■ **Task to carry out**: Return exactly the lines below, starting with the one that has "กทพ. เบี่ยงจราจรบน ทางด่วนพิเศษสายศรีรัช" and going on through the one that has "ยูเนี่ยนเพย์ ผนึกหัวเว่ย และ".
● ● ●
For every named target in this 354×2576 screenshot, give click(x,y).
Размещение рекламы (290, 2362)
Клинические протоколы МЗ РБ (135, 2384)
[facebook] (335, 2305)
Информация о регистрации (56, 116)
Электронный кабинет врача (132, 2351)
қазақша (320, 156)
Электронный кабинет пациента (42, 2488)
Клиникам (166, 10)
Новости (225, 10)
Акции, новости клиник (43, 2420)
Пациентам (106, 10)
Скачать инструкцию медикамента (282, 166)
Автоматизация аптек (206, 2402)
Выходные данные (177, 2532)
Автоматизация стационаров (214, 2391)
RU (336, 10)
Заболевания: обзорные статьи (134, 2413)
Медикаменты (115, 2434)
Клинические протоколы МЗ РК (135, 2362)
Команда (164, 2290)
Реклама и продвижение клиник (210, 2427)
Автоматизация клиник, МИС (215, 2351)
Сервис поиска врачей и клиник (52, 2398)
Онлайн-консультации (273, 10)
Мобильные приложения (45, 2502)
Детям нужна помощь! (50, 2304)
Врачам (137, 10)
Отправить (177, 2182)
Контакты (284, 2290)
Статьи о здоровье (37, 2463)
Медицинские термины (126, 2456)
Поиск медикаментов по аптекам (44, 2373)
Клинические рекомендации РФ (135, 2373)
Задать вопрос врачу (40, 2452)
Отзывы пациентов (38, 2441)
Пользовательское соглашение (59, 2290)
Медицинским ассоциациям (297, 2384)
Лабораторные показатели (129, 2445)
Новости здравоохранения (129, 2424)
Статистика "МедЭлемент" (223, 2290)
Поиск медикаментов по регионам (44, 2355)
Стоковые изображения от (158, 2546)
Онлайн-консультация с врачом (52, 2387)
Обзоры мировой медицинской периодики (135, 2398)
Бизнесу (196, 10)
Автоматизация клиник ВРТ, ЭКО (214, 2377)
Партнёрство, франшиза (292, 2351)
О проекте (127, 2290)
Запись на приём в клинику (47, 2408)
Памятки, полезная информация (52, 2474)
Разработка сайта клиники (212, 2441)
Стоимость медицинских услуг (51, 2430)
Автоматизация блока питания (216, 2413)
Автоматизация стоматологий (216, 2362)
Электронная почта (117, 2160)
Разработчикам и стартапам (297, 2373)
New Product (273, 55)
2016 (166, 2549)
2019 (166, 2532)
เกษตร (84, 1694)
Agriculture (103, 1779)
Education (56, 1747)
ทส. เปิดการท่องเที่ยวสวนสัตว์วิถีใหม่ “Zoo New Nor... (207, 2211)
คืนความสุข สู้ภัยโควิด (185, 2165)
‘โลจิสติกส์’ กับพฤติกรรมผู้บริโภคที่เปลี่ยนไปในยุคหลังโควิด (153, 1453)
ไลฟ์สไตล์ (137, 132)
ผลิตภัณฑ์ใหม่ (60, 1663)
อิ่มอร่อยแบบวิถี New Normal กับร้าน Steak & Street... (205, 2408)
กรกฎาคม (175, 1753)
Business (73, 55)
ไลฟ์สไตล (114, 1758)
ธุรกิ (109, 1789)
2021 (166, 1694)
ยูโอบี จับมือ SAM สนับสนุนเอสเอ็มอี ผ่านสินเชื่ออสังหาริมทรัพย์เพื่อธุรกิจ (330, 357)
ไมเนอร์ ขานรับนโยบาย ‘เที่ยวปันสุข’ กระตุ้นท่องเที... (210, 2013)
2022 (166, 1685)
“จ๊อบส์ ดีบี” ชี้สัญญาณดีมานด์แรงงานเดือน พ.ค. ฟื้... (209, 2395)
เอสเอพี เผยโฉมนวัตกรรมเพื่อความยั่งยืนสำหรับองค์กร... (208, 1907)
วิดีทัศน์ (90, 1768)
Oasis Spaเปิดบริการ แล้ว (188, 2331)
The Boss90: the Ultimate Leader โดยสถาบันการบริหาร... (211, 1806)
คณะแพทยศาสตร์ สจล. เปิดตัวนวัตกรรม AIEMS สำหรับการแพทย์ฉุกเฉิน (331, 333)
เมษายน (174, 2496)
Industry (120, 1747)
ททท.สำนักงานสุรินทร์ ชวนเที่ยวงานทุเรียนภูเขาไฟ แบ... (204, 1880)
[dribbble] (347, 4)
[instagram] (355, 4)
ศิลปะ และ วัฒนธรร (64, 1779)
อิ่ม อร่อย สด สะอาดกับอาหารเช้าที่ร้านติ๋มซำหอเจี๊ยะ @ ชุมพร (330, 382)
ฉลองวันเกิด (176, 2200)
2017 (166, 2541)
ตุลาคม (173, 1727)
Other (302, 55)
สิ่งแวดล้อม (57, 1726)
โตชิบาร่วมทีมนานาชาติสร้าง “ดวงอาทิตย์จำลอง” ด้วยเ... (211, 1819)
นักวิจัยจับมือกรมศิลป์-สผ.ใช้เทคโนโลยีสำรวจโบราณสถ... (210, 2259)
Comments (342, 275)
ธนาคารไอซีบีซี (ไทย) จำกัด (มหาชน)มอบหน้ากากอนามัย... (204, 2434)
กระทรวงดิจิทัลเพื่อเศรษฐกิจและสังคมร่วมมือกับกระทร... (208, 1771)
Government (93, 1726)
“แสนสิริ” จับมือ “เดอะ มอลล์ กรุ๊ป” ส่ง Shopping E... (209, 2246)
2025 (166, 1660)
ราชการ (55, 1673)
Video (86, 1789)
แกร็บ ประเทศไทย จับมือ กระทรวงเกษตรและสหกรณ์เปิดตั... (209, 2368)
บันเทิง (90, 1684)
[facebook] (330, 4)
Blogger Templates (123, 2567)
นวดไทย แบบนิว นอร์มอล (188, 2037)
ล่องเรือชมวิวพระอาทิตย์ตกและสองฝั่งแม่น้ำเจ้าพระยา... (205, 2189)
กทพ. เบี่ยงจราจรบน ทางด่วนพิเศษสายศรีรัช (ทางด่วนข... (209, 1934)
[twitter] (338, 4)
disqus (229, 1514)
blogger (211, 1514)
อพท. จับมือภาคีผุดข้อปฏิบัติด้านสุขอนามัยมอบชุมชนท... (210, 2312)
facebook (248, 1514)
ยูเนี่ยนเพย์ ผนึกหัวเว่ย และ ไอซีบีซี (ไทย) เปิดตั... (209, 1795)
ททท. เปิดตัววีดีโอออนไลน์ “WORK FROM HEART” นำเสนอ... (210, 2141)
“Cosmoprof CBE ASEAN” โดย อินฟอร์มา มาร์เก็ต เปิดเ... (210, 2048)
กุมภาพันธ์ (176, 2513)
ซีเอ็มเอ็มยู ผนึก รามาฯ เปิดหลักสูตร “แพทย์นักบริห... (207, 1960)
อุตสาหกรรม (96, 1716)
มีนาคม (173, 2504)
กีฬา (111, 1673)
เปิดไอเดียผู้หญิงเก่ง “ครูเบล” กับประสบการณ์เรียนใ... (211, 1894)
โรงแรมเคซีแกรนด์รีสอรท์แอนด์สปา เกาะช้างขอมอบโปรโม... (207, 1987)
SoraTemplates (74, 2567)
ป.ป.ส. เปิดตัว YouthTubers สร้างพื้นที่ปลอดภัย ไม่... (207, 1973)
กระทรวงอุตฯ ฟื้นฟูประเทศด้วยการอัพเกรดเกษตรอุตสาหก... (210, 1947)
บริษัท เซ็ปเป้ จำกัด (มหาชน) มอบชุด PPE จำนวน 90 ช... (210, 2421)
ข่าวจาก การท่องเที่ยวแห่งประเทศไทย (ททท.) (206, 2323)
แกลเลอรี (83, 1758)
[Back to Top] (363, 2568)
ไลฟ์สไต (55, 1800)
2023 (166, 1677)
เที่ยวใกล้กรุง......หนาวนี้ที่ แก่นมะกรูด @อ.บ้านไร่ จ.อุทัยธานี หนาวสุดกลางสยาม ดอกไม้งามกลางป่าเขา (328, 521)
● ● ●
■ **Exercise answer**:
กทพ. เบี่ยงจราจรบน ทางด่วนพิเศษสายศรีรัช (ทางด่วนข... (209, 1934)
[twitter] (338, 4)
disqus (229, 1514)
blogger (211, 1514)
อพท. จับมือภาคีผุดข้อปฏิบัติด้านสุขอนามัยมอบชุมชนท... (210, 2312)
facebook (248, 1514)
ยูเนี่ยนเพย์ ผนึกหัวเว่ย และ ไอซีบีซี (ไทย) เปิดตั... (209, 1795)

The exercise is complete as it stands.